Matt - who once vowed never to be taken alive - was sick and drunk when police caught up with him, according to a report. Investigators told the newspaper that the finding of Matt's soiled underwear before they caught up with him indicated he was likely ill from consuming contaminated food or water.
One of the tips that led investigators to Matt was a local reporting one of their cabins having been broken into, with empty or half-drunken bottles of booze lying everywhere, the Buffalo News reports. Officials said Matt's corpse reeked of alcohol.
The men had been on the loose since June 6, when they cut their way out of the prison in Dannemora, about 30 miles from Malone, using power tools.
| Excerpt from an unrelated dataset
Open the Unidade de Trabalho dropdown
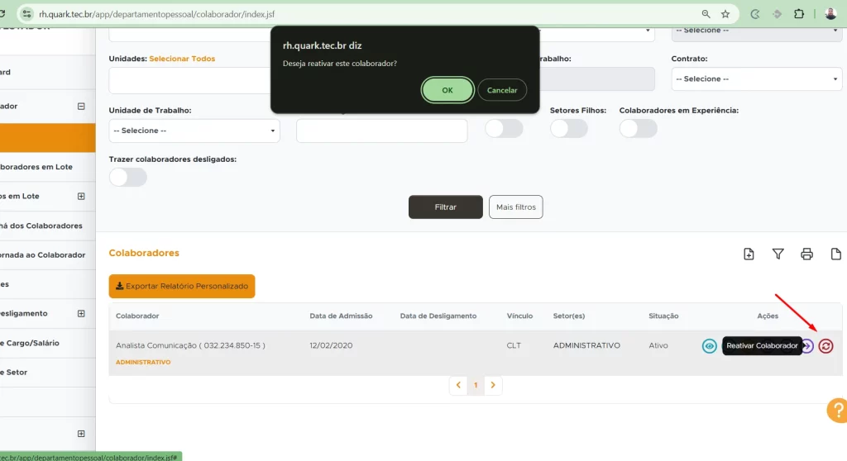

Two prison workers have been charged with helping them.
Clinton correction officer Gene Palmer, charged with promoting prison contraband, tampering with physical evidence and official misconduct, is due in court Monday. His attorney has said he will plead not guilty.
Officials said Palmer gave the two prisoners frozen hamburger meat that a prison tailoring shop instructor had used to hide the tools she smuggled to Sweat and Matt. Palmer's attorney said he had no knowledge that the meat contained hacksaw blades, a bit and a screwdriver.
Prosecutors said the tailor shop worker, Joyce Mitchell, got close to the men while working with them and had agreed to be their getaway driver but backed out because she felt guilty for participating in the escape. Authorities also said Mitchell had discussed killing her husband as part of the plot.
Mitchell has been accused of having sexual relations with one of the prisoners. Her husband, Lyle Mitchell, has refuted the claims.
Joyce Mitchell pleaded not guilty June 15 to charges including felony promoting prison contraband.
Sweat's capture ended an ordeal that sent 1,300 law enforcement officers into the thickly forested northern reaches of New York and forced residents to tolerate nerve-wracking armed checkpoints and property searches.
"The nightmare is finally over," Cuomo declared at a news conference.
While the exact plans the escapees had laid out are still not clear, many suspect the location of his capture is a big clue.
"I can only assume he was going for the border," Superintendent Joseph D'Amico said.
D'Amico said the men may have used black pepper to throw off their scent from the dogs that were tracking them; he said Sweat's DNA was recovered from pepper shakers found at one camp where the fugitives may have spent time.
Cuomo said many questions remained unanswered in the case, including whether the inmates had other accomplices.
"We have already started a full investigation," he said. "But today ends with good news. These were dangerous, dangerous men."
Sweat had not been formally interviewed by investigators as of late Sunday, but any information he provides could be critical to the investigation, Clinton County District Attorney Andrew Wylie said.
Sweat will be charged with escape, burglary and other charges, Wylie said. He and Matt are suspected of breaking into some of the region's many cabins during their time on the lam. Wylie said prosecutors would wait for Sweat to recover before charging him.
Matt, 49, and Sweat used power tools to saw through a steel cell wall and several steel steam pipes, bashed a hole through a 2-foot-thick brick wall, squirmed through pipes and emerged from a manhole outside Clinton Correctional.
Sweat was serving a sentence of life without parole in the killing of a sheriff's deputy in Broome County in 2002. Matt was serving 25 years to life for the killing and dismembering of his former boss.
Authorities said the men had filled their beds in their adjacent cells with clothes to make it appear they were sleeping when guards made overnight rounds. On a cut steam pipe, the prisoners left a taunting note containing a crude caricature of an Asian face and the words "Have a nice day."
Prosecutors said the inmates apparently used tools stored by prison contractors, taking care to return them to their toolboxes after each night's work.